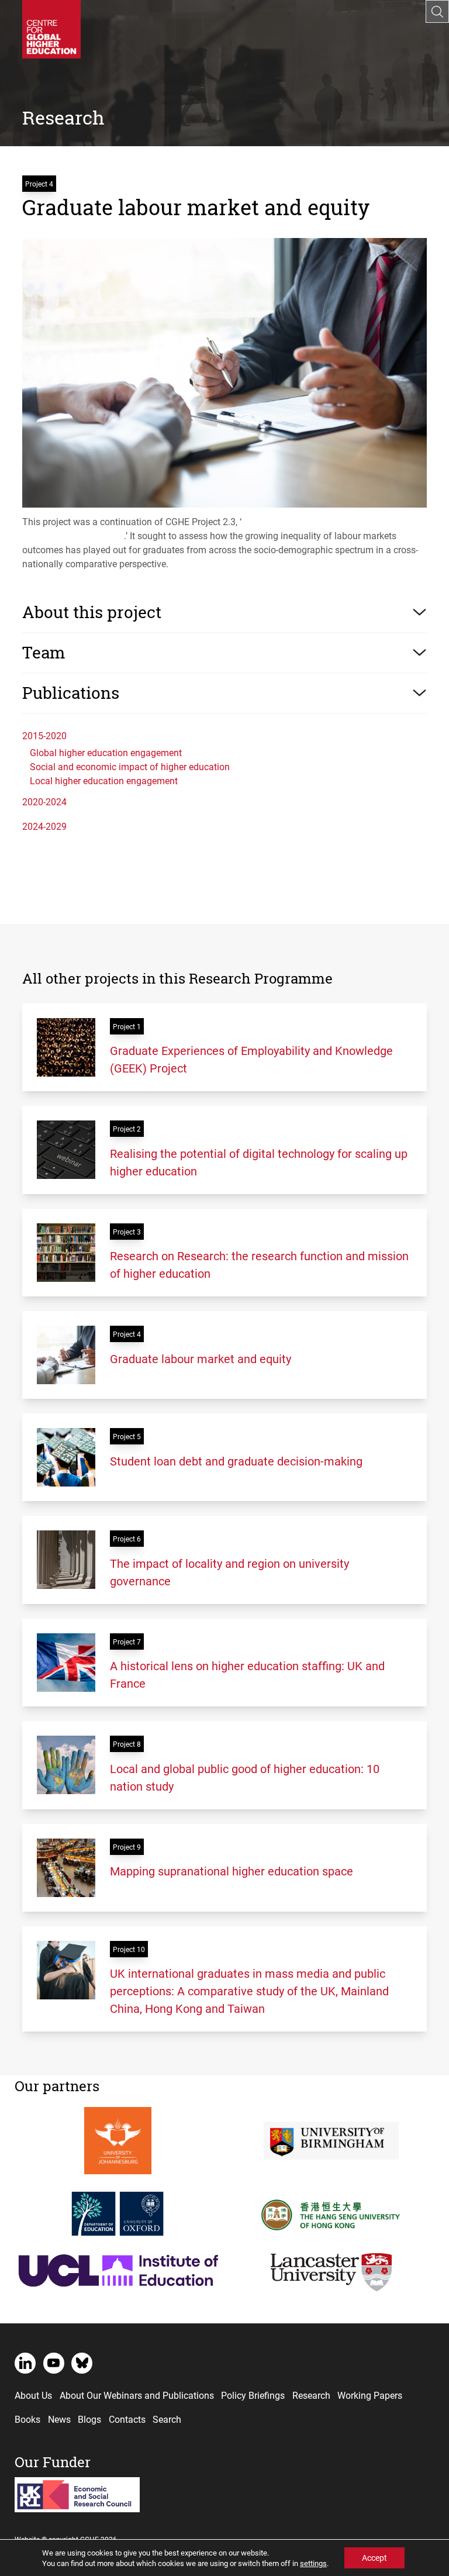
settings (313, 2563)
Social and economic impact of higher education (130, 766)
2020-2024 (44, 801)
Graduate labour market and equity (200, 1358)
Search (167, 2419)
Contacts (127, 2419)
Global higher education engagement (106, 752)
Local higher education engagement (104, 780)
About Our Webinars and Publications (137, 2395)
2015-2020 (44, 735)
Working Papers (369, 2395)
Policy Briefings (253, 2395)
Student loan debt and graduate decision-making (236, 1460)
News (59, 2419)
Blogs (89, 2419)
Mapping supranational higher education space (231, 1870)
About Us (33, 2395)
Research (311, 2395)
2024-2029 (44, 826)
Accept (374, 2557)
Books (27, 2419)
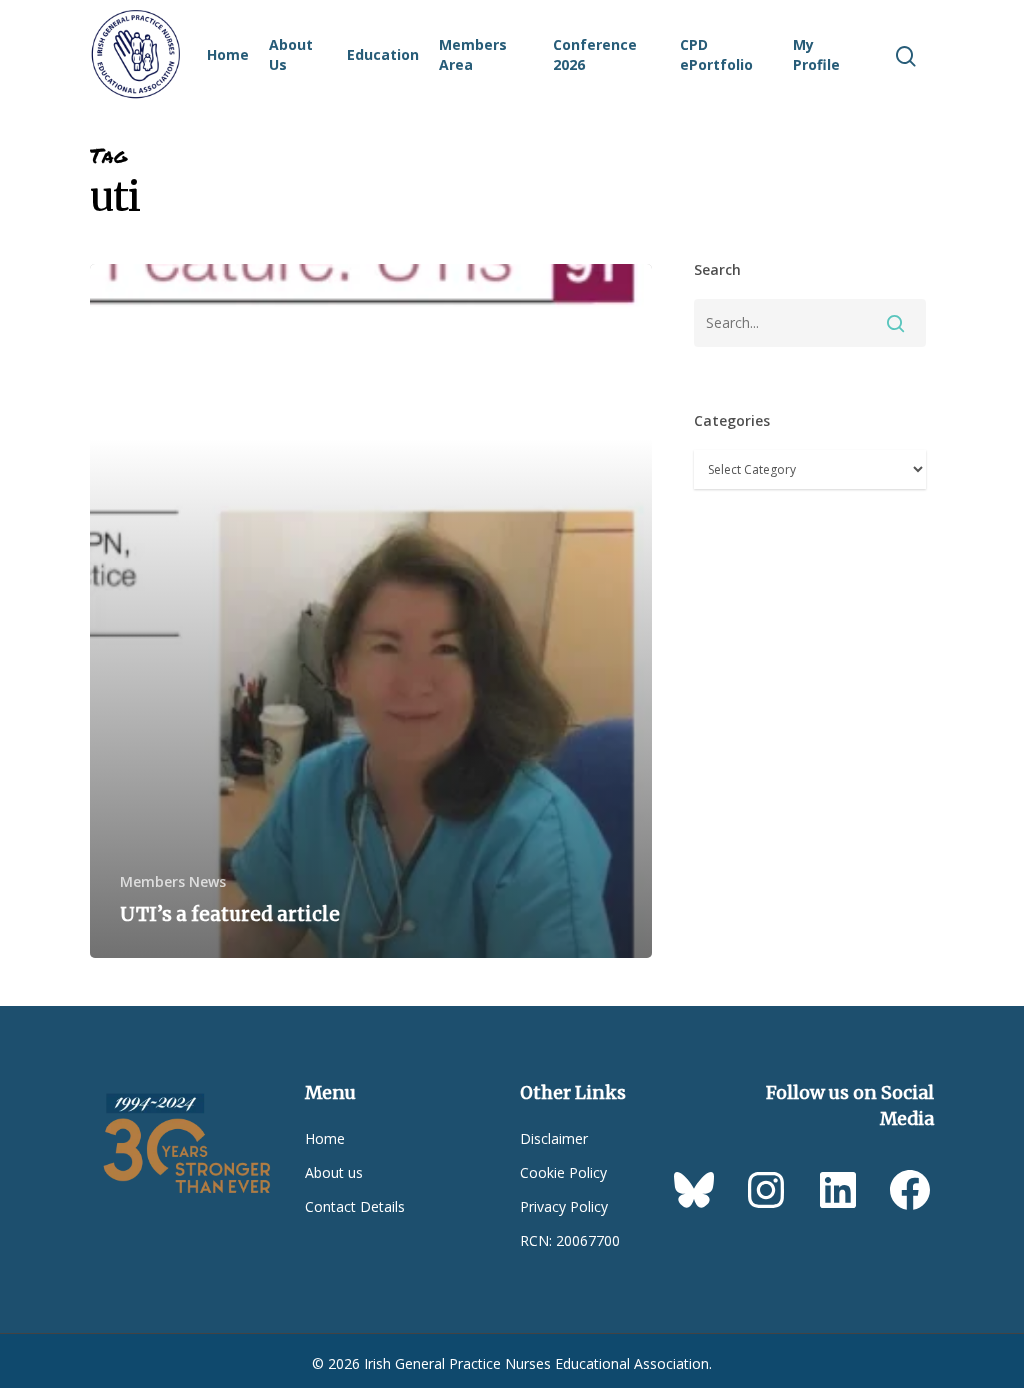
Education (383, 54)
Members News (173, 881)
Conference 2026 (595, 54)
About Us (291, 54)
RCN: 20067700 (570, 1240)
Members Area (473, 54)
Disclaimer (554, 1138)
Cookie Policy (563, 1172)
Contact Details (355, 1206)
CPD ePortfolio (716, 54)
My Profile (816, 54)
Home (228, 54)
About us (334, 1172)
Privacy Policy (564, 1206)
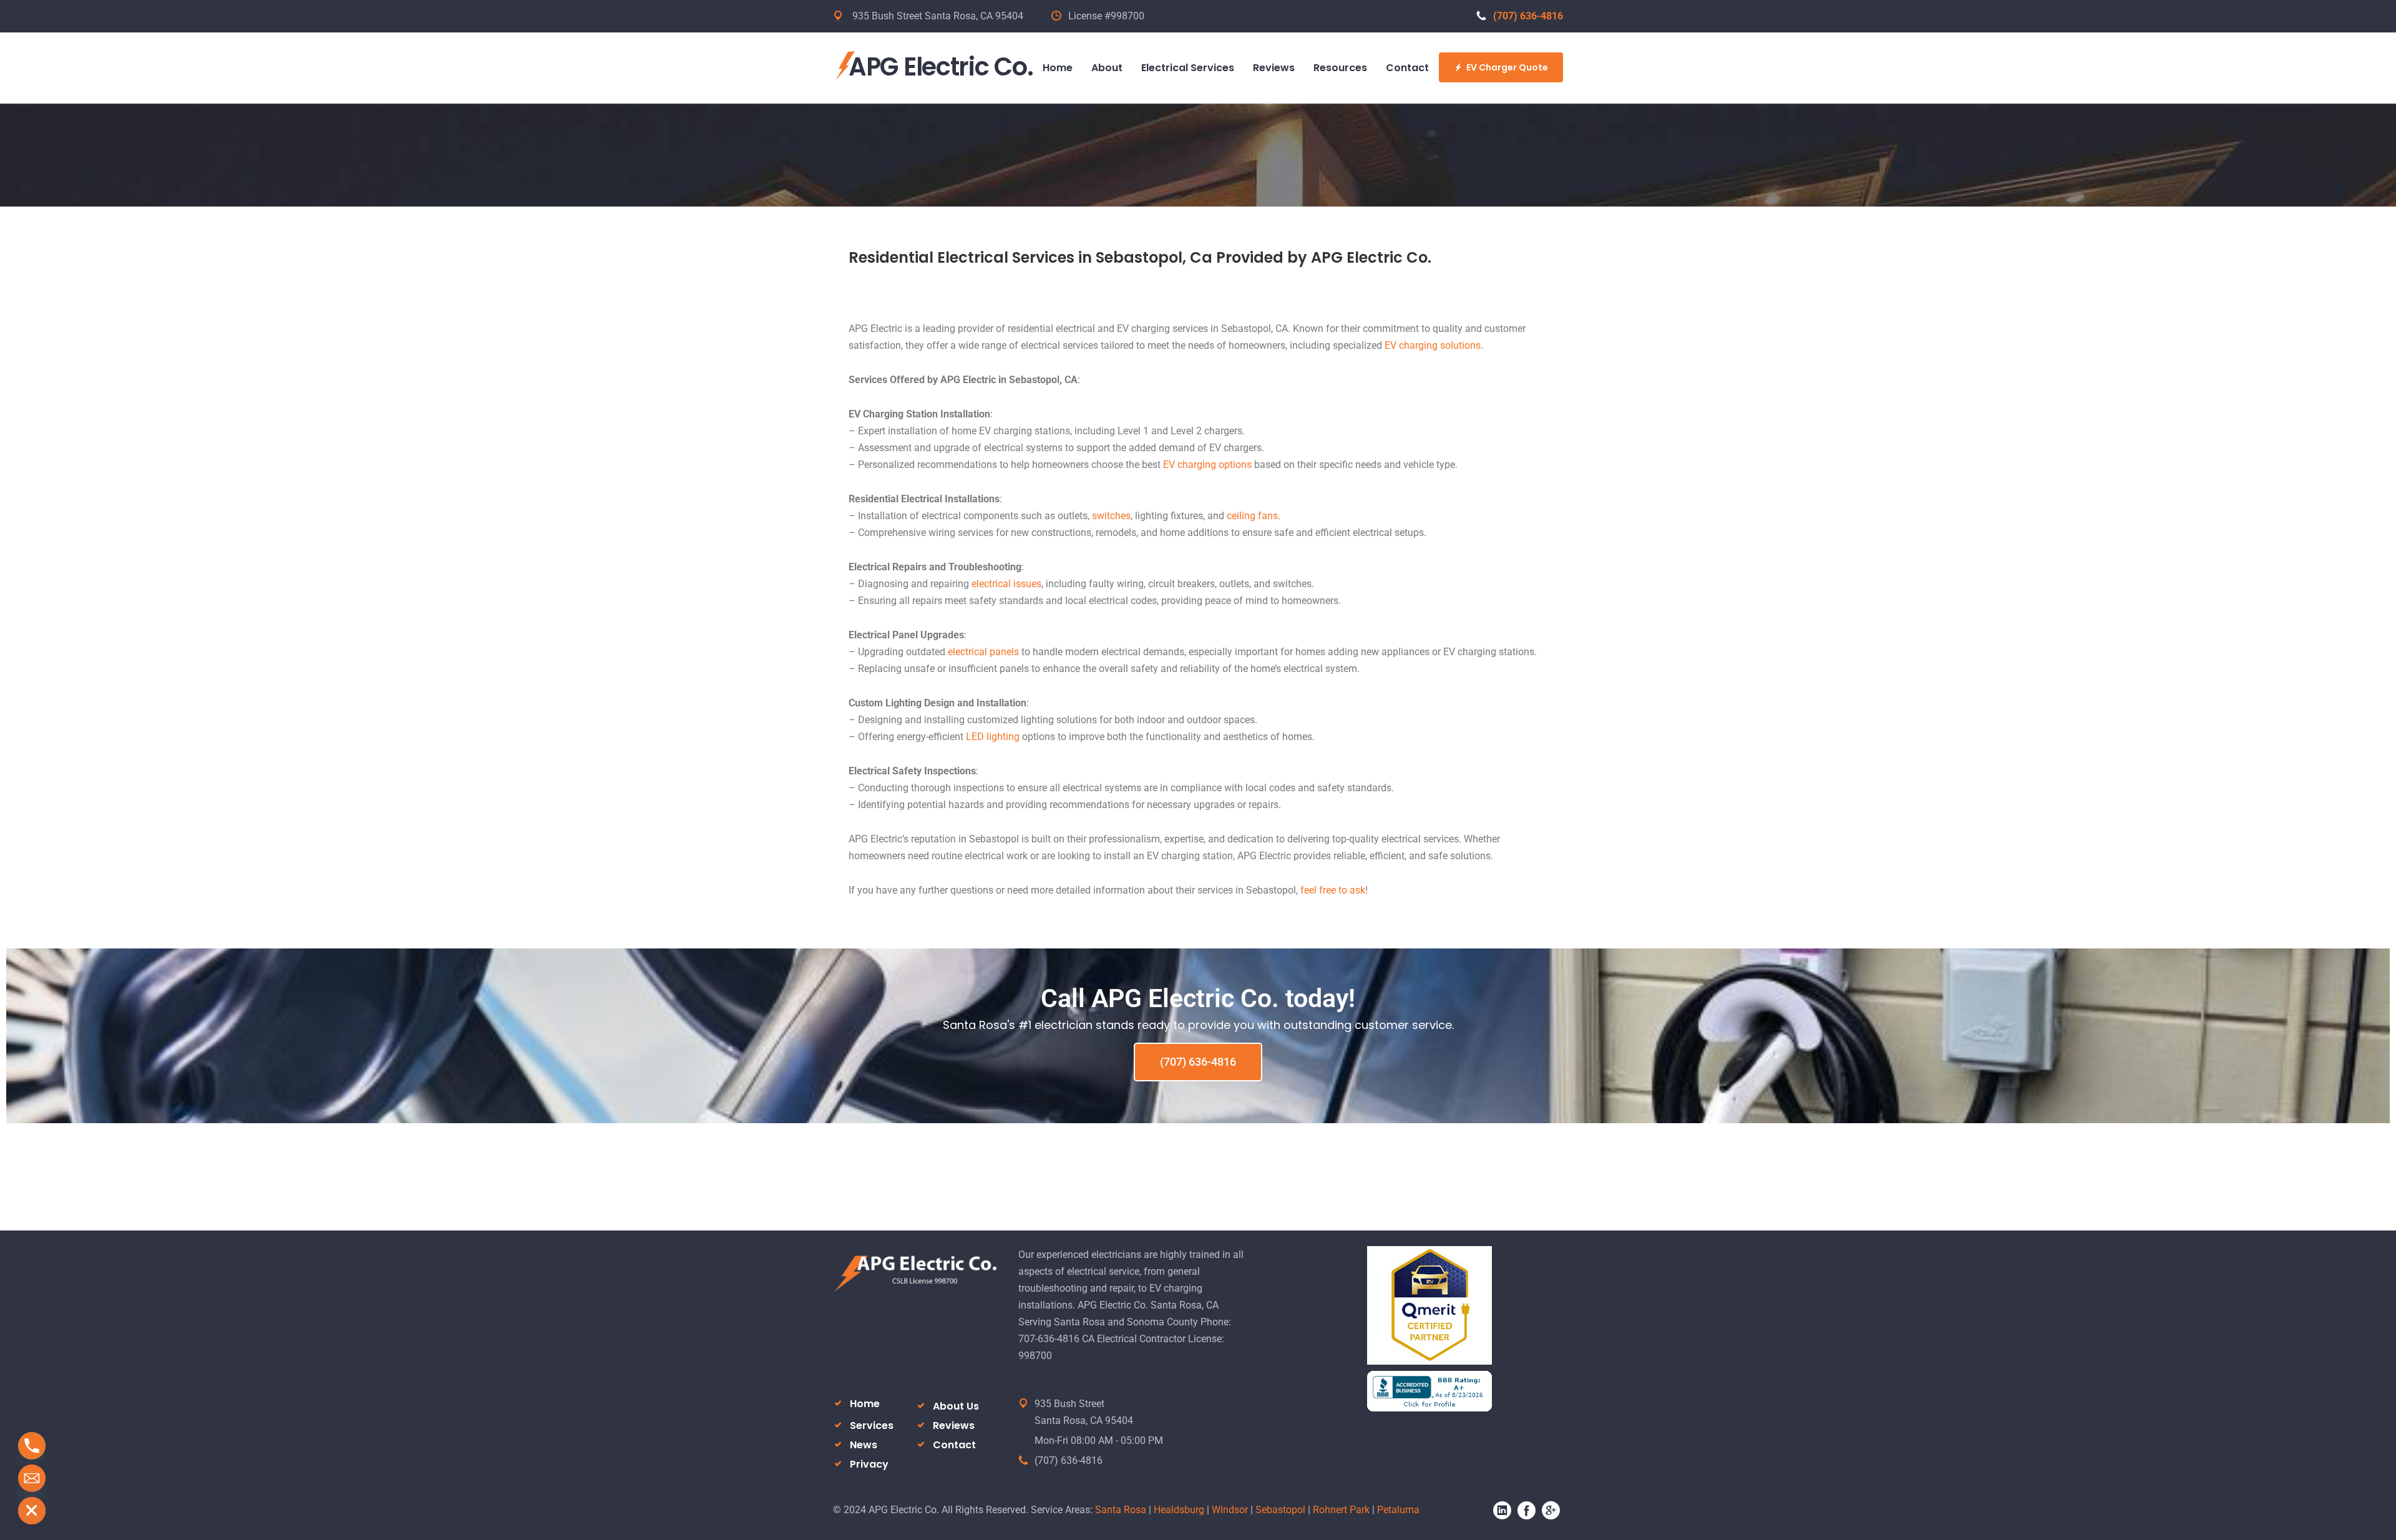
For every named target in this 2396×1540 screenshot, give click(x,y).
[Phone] (32, 1446)
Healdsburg (1179, 1510)
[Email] (32, 1478)
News (863, 1445)
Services (872, 1425)
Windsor (1230, 1510)
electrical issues (1006, 584)
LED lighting (993, 737)
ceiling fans (1252, 516)
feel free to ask (1332, 890)
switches (1111, 516)
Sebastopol (1280, 1510)
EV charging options (1207, 464)
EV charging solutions (1433, 345)
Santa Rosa (1120, 1510)
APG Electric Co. (941, 66)
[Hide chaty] (32, 1510)
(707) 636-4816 (1528, 16)
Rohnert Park (1341, 1510)
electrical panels (983, 652)
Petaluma (1398, 1510)
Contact (954, 1445)
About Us (956, 1406)
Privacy (869, 1464)
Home (865, 1403)
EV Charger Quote (1507, 67)
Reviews (954, 1425)
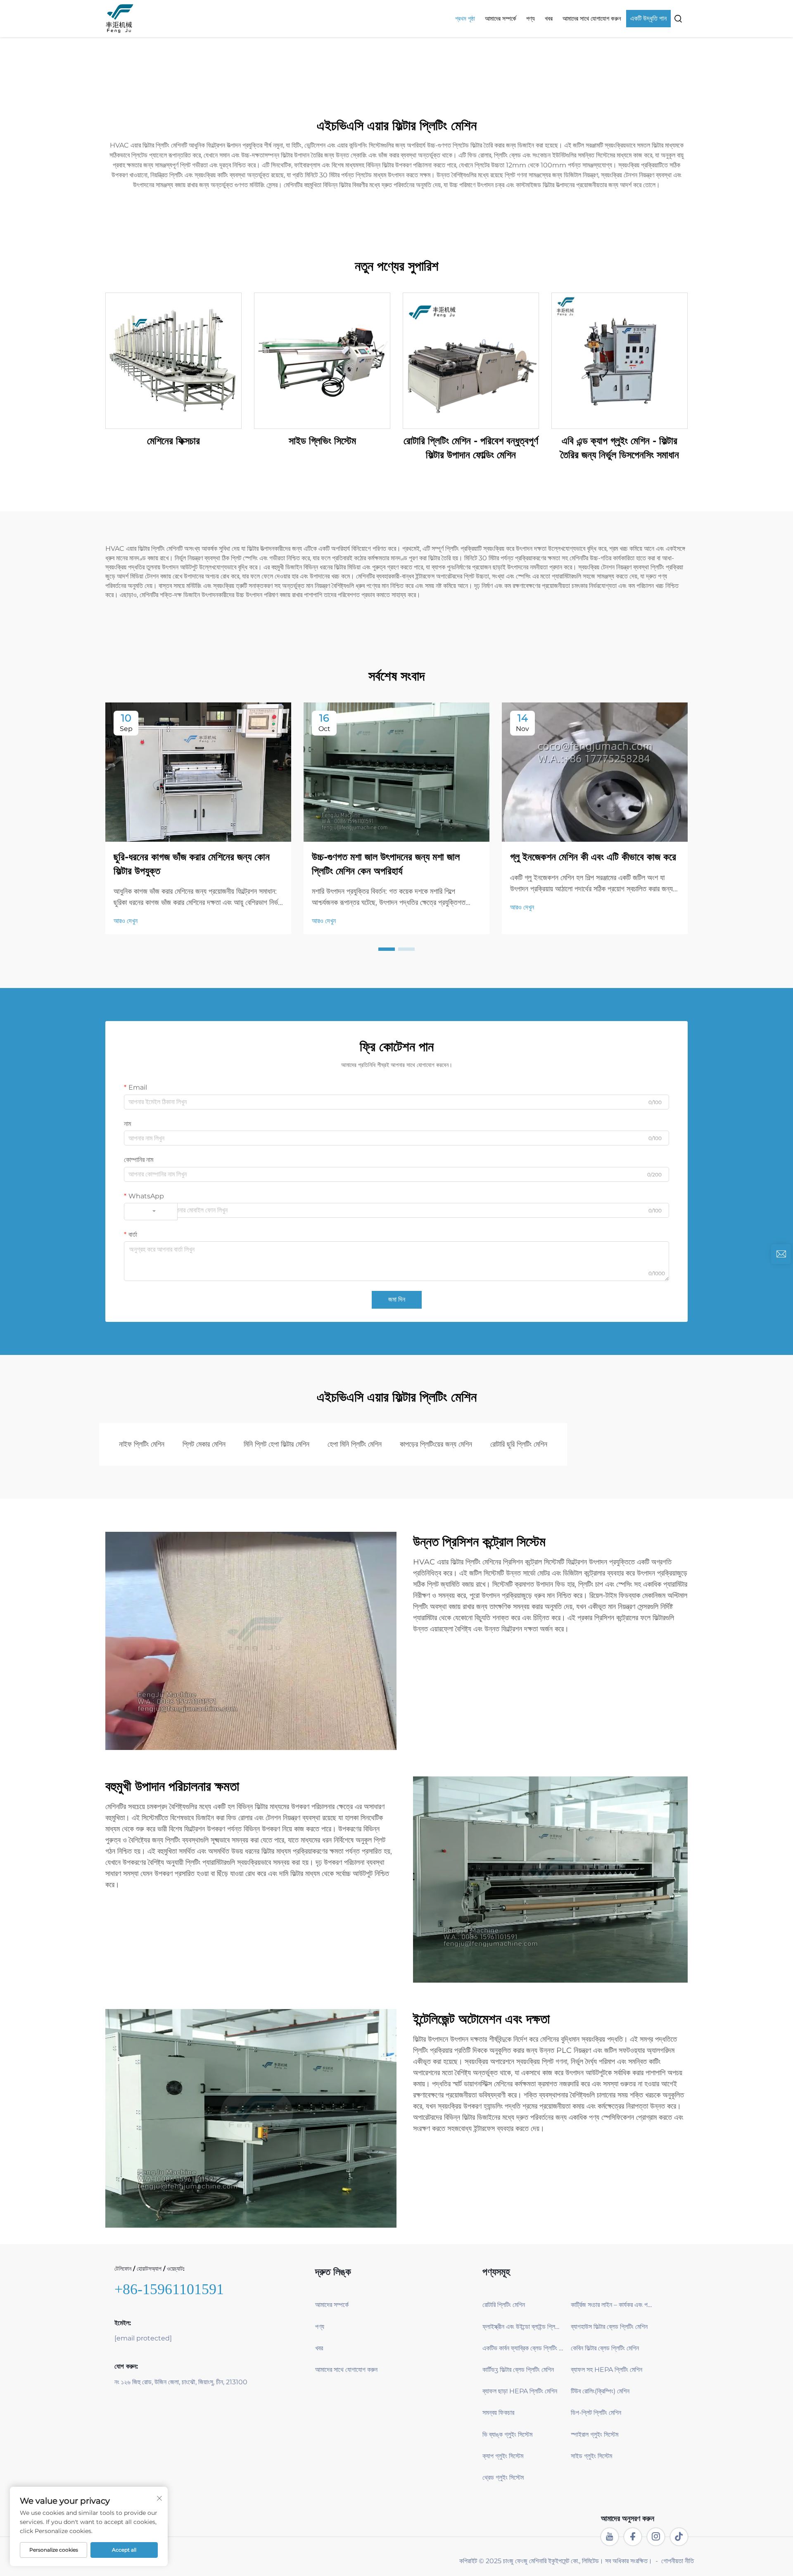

→ Work to complete
Return all the lines above exactly; none of the pictures should appear.

→ Expected output
settings (313, 2563)
Social and economic impact of higher education (130, 766)
2020-2024 (44, 801)
Graduate labour market and equity (200, 1358)
Search (167, 2419)
Contacts (127, 2419)
Global higher education engagement (106, 752)
Local higher education engagement (104, 780)
About Our Webinars and Publications (137, 2395)
2015-2020 (44, 735)
Working Papers (369, 2395)
Policy Briefings (253, 2395)
Student loan debt and graduate decision-making (236, 1460)
News (59, 2419)
Blogs (89, 2419)
Mapping supranational higher education space (231, 1870)
About Us (33, 2395)
Research (311, 2395)
2024-2029 (44, 826)
Accept (374, 2557)
Books (27, 2419)
Education (383, 54)
Members News (173, 881)
Conference 2026 (595, 54)
About Us (291, 54)
RCN: 20067700 (570, 1240)
Members Area (473, 54)
Disclaimer (554, 1138)
Cookie Policy (563, 1172)
Contact Details (355, 1206)
CPD ePortfolio (716, 54)
My Profile (816, 54)
Home (228, 54)
About us (334, 1172)
Privacy Policy (564, 1206)
For every named target in this 2396×1540 screenshot, give click(x,y).
[Phone] (32, 1446)
Healdsburg (1179, 1510)
[Email] (32, 1478)
News (863, 1445)
Services (872, 1425)
Windsor (1230, 1510)
electrical issues (1006, 584)
LED lighting (993, 737)
ceiling fans (1252, 516)
feel free to ask (1332, 890)
switches (1111, 516)
Sebastopol (1280, 1510)
EV charging options (1207, 464)
EV charging solutions (1433, 345)
Santa Rosa (1120, 1510)
APG Electric Co. (941, 66)
[Hide chaty] (32, 1510)
(707) 636-4816 (1528, 16)
Rohnert Park (1341, 1510)
electrical panels (983, 652)
Petaluma (1398, 1510)
Contact (954, 1445)
About Us (956, 1406)
Privacy (869, 1464)
Home (865, 1403)
EV Charger Quote (1507, 67)
Reviews (954, 1425)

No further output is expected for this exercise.